Overall however the ETC estimates that achieving zero emissions in the most difficult to decarbonise economic sectors - heavy industry and long distance transport - would make the global economy at most 0.5% smaller than it would otherwise be. For all sectors of the global economy, the cost is unlikely to exceed around 1%. The impact on global living standards of achieving a zero carbon economy will be trivial.

The promise - and the peril

Building a zero carbon economy will of course require significant investment – in power production and transmission, new industrial plants, and more efficient energy-using equipment. But at the macro level the challenge is far from daunting. The recent IPCC report estimates that required additional global investment, over 2015 to 2050, could run at $900 billion a year. That may seem a startlingly high figure, but compared to global GDP which stands at $100 trillion today and which with 3% annual growth could reach $260 trillion by 2050, it implies that the world needs to invest less than 0.6% of our income over the next four decades to avoid potentially catastrophic harm.

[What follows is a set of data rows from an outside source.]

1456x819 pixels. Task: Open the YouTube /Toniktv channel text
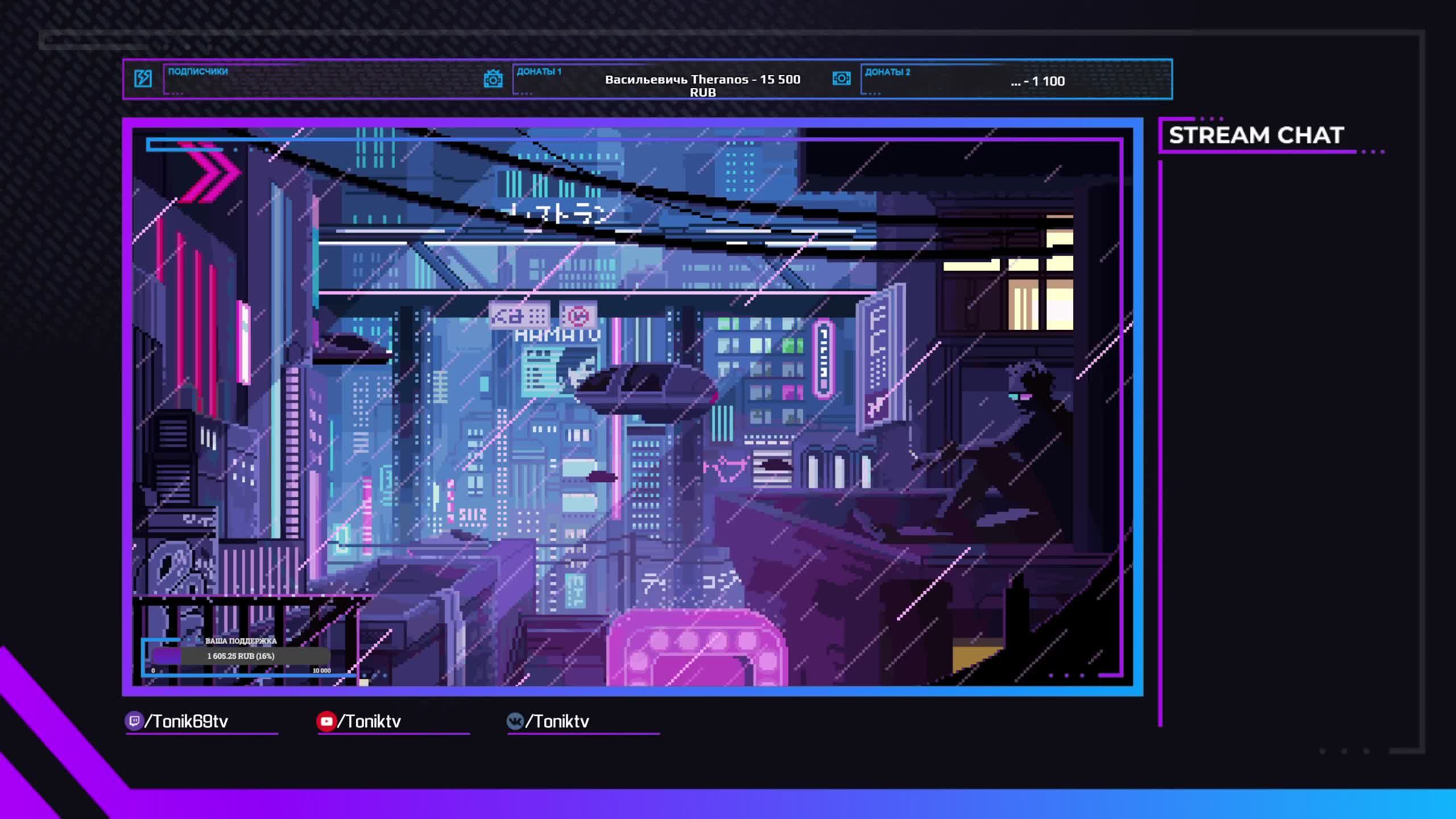370,721

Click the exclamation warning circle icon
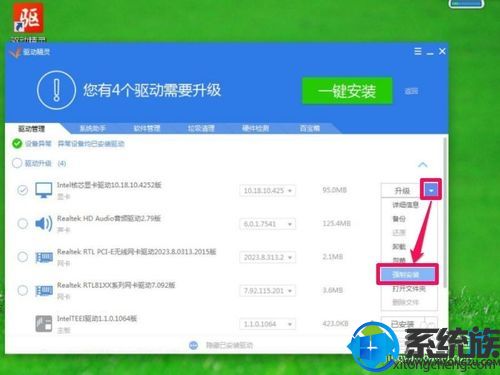coord(56,90)
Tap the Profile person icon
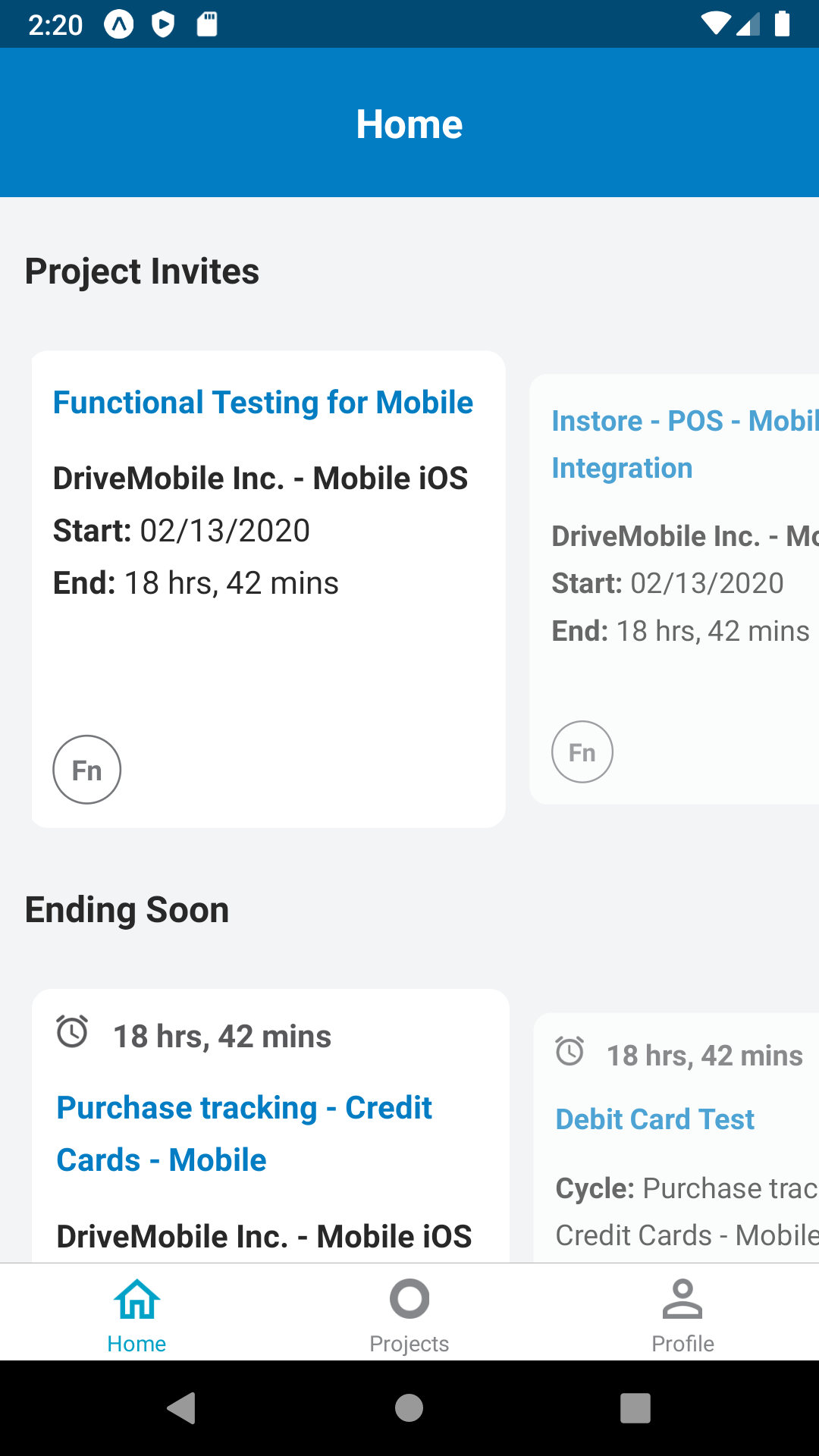 682,1299
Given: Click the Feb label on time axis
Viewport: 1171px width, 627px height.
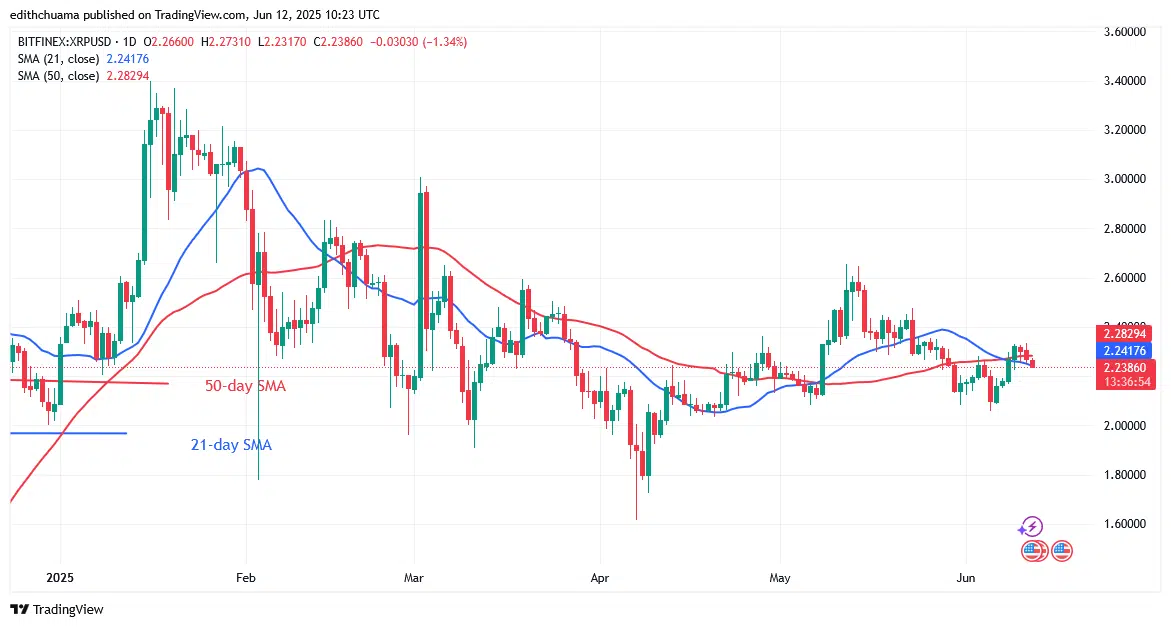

But while a zero-carbon economy is undoubtedly technically and economically feasible, it will not be achieved without strong public policies supported by responsible companies and consumers. And there is a real danger that self-interested lobbying and a short-term focus in both politics and business means we still fail and leave the world facing 3° warming within the lifetime of children alive today.

If that happens there will be no excuse: we cannot claim the task is impossible or even, within the context of what previous generations of humanity have achieved, all that difficult or expensive. So we need to make sure it doesn’t.